## Exercise instructions
Starting at the line with "About Us (195, 1822)", retype every remaining line of the records exactly. Do not include pictures.

## Extracted records
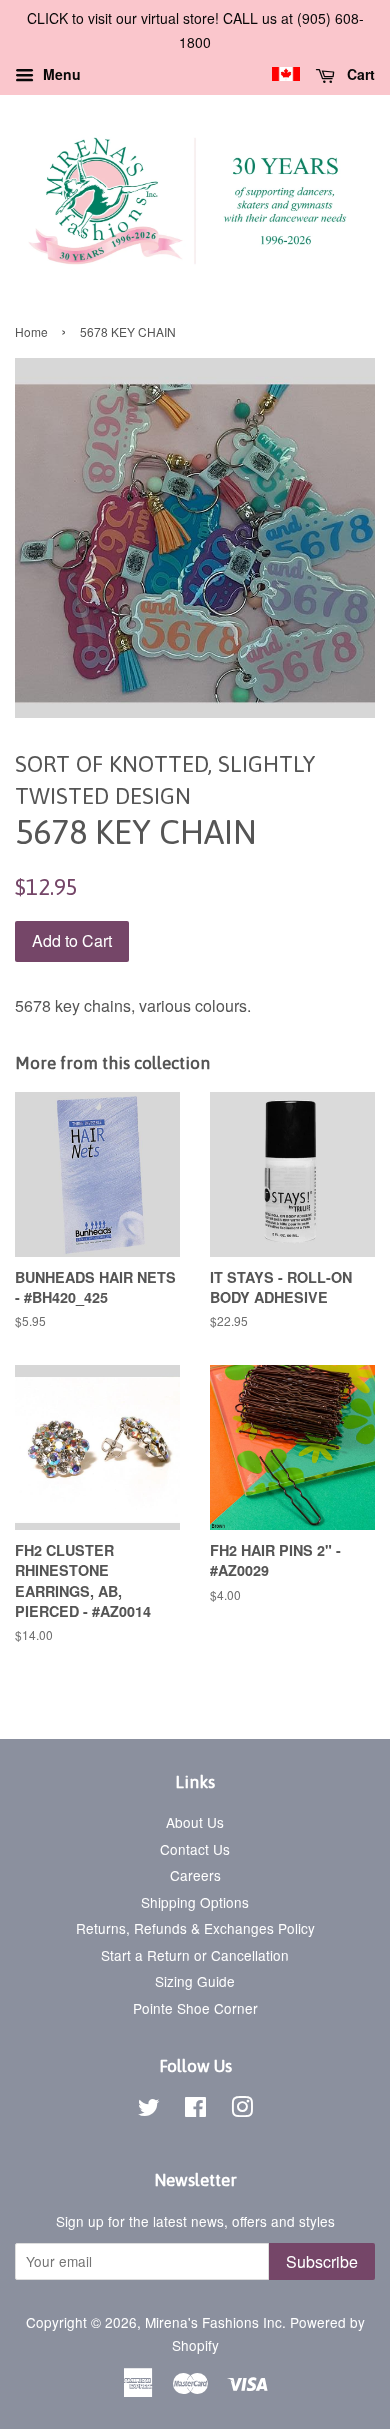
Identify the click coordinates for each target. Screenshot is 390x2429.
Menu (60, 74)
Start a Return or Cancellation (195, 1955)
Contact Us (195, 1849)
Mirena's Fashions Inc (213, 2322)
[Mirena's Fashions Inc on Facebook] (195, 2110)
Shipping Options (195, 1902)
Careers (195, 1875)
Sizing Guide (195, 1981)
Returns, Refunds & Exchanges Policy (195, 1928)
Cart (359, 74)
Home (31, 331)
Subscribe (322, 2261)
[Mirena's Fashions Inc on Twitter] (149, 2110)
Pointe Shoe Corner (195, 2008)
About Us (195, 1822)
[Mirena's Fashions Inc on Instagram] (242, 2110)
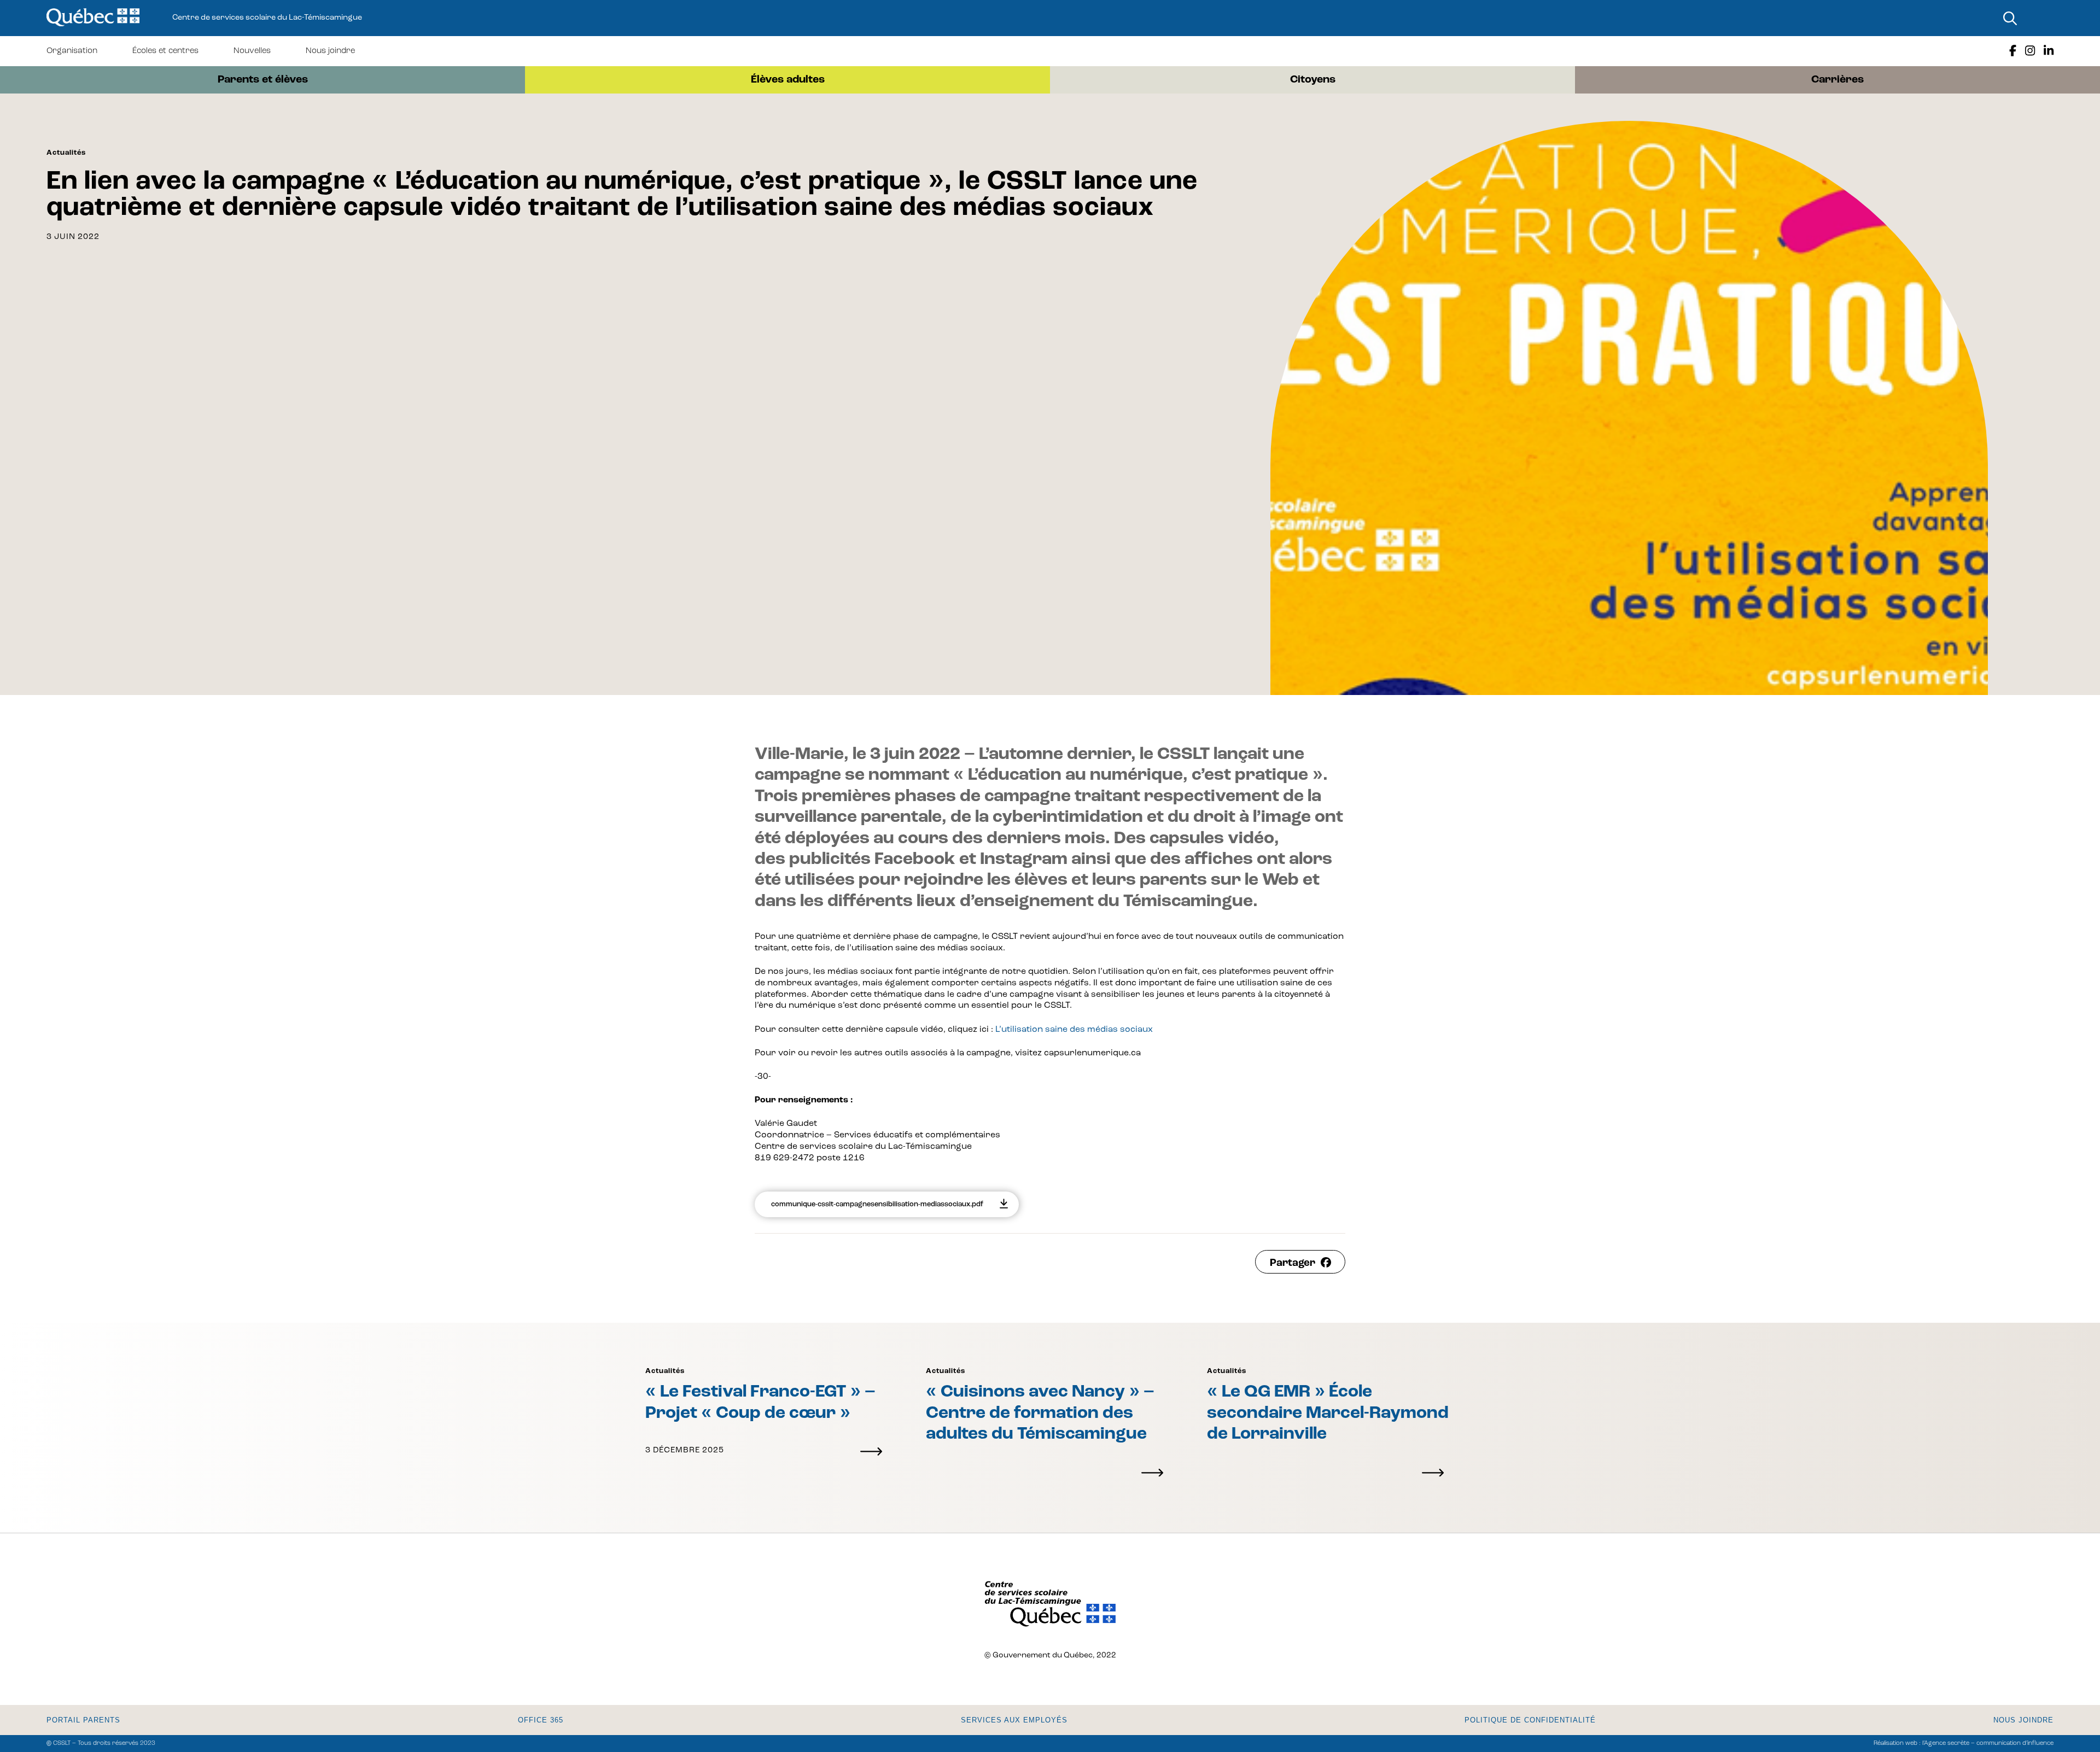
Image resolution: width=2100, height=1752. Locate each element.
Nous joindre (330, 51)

## Completed task
About Us (195, 1822)
[Mirena's Fashions Inc on Instagram] (242, 2110)
Image resolution: width=2100, height=1752. Locate each element.
Nous joindre (330, 51)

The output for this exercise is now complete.